Jokowi Sebut Tambang Ilegal Masih Ada, Ini Buktinya..



Jakarta, CNBC Indonesia – Presiden Indonesia Joko Widodo (Jokowi) mengatakan masih ada kegiatan ekspor ilegal dan penambangan ilegal di Indonesia. Hal itu disampaikan Presiden Jokowi di depan Rapat Pimpinan (Rapim) TNI-Polri, Rabu (8/1/2023).

“Saya sampaikan yang namanya ekspor ilegal tetap jalan, yang namanya illegal mining tetap jalan ya proses hilirisasi dan industrialisasi terganggu, dan tugas TNI-Polri di sana kalau ada ekspor ilegal misalnya,” jelas Jokowi, Rabu (8/1/2023).

Di antara kegiatan penambangan liar yang tersisa adalah timah, bauksit, dan batu bara. Jokowi mengatakan, penerimaan negara menurun akibat penambangan liar. “Itu tugas TNI-Polri di laut, polisi perairan, Bakamla, TNI AL misalnya,” kata Jokowi.

Apakah ada banyak kegiatan penambangan ilegal di Indonesia?

  Jangan panik! Begini Cara Cepat Cari ID Pelanggan PDAM yang Hilang - Sepulsa

Berdasarkan data Kementerian Energi dan Sumber Daya Mineral (ESDM) tahun 2021, jumlah Penambangan Tanpa Izin (PETI) alias penambangan liar di Indonesia mencapai 2.700 lokasi, terdiri dari 2.645 lokasi penambangan mineral ilegal dan 96 lokasi penambangan batu bara ilegal.

Guna meningkatkan keberadaan penambangan liar, Menteri Energi dan Sumber Daya Mineral (ESDM), Arifin Tasrif menyebutkan, pihaknya sedang mematangkan pembentukan Direktorat Jenderal Penegakan Hukum (Ditjen Gakkum) di Kementerian untuk mengawasi penambangan liar. di Indonesia.

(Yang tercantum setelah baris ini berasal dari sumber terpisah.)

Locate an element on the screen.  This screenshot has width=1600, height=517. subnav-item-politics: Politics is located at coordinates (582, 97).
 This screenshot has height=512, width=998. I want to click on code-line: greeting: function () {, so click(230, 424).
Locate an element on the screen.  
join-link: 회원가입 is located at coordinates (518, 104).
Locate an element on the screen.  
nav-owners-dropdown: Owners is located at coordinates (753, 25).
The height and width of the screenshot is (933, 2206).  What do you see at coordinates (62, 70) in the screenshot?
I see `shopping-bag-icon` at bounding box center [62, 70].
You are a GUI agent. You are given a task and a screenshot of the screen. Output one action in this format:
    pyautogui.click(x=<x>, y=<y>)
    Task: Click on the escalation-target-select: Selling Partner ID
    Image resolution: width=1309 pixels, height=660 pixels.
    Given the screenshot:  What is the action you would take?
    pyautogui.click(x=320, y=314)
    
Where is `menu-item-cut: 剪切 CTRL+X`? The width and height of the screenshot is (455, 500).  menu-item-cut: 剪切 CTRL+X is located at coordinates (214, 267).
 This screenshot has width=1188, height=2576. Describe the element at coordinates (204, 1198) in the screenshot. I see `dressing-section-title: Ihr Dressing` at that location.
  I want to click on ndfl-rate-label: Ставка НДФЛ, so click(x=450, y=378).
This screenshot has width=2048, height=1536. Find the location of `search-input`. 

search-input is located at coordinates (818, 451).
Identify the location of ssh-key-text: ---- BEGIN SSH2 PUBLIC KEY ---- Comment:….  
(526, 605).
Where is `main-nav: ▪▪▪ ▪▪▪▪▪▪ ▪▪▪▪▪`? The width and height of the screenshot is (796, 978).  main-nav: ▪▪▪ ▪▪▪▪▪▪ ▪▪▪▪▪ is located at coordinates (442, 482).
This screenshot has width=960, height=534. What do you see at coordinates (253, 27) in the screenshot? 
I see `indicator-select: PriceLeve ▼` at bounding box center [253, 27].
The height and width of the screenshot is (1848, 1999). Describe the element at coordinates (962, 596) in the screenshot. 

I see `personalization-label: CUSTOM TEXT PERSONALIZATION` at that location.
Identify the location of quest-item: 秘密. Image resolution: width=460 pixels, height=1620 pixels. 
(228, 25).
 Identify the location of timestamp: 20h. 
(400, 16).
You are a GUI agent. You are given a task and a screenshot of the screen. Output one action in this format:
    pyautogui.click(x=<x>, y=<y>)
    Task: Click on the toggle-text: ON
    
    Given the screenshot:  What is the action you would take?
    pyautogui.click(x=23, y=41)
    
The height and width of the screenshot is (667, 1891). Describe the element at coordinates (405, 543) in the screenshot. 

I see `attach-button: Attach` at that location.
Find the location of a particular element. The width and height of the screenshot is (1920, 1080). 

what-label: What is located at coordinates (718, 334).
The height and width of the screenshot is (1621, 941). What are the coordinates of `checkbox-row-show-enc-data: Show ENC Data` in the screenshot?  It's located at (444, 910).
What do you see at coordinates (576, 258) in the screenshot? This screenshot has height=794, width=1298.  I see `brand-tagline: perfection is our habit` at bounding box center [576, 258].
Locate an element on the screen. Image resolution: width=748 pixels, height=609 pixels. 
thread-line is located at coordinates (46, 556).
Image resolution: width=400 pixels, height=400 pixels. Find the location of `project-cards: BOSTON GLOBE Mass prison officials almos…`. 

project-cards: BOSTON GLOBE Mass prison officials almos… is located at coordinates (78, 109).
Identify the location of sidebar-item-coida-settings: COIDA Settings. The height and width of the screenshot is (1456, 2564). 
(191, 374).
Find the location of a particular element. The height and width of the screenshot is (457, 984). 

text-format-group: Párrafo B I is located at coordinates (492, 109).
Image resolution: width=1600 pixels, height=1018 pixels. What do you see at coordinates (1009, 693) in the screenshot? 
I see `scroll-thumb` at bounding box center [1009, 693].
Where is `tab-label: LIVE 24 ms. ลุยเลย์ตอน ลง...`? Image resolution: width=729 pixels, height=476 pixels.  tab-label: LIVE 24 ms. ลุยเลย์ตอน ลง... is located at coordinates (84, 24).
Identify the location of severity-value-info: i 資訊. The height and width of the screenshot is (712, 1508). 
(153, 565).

Saat ini, pembentukan Ditjen Gakkum sedang dalam proses pengesahan di Kementerian Pendayagunaan Aparatur Negara dan Reformasi Birokrasi (PAN-RB) setiap 31 Januari 2022. Ia berharap, dalam beberapa bulan ke depan, Ditjen Gakkum bisa resmi berdiri dan beroperasi.

“Sekarang proses pembentukan unit Gakkum, unit gakkum di Kementerian (ESDM) sedang dalam proses, dan tanggal 31 sudah ada di Kemenpan. Kita harapkan dalam beberapa bulan mendatang sudah bisa dilakukan,” kata Arifin saat Rapat Kerja Bersama. Komisi VII DPR RI, Kamis (2/2/2023).

  Ini Rahasia Akuntansi yang Bikin Kamu Jadi Jutawan!

Nantinya, Gakkum ini akan mengikutsertakan beberapa Lembaga Penegak Hukum (APH). Karena itu, diperlukan koordinasi dan komunikasi ke Direktorat baru ini.

“Nanti kami akan berpikir untuk melebur menjadi satu Gakkum di depan mereka sehingga kami memiliki tim yang tepat,” kata Arifin.

Mantan Dirjen Mineral dan Batubara Kementerian ESDM Idris Sihite mengatakan optimistis pembentukan Gakkum di Kementerian ESDM akan diresmikan pada pertengahan 2023.

“Mudah-mudahan dengan adanya Ditjen Gakkum kita lebih fokus ke badan khusus. Saya optimis insyaallah tahun ini ya, syukurnya pertengahan tahun ini karena ada proses harmonisasi, pembahasan, tapi kalau dari ESDM kan sudah jelas,” ujarnya.

Ia mengatakan, nantinya Gakkum tidak hanya fokus pada isu illegal.

“Yang fungsi penindakan di sektor kita bukan hanya illegal mining, illegal drilling, tidak pernah baca UU Panas Bumi, ada juga sanksinya, jadi orang yang mencuri listrik juga butuh Gakkum,” ujarnya.

  Pendaftaran Bisnis PPOB Ternyata Begitu Mudah dan Menguntungkan - Apapun

[Gambas:Video CNBC]

Artikel selanjutnya

Dirjen Mineral: Negara rugi triliunan akibat penambangan liar

(pgr/pgr)



Jokowi Sebut Tambang Ilegal Masih Ada, Ini Buktinya..

#Jokowi #Sebut #Tambang #Ilegal #Masih #Ada #Ini #Buktinya.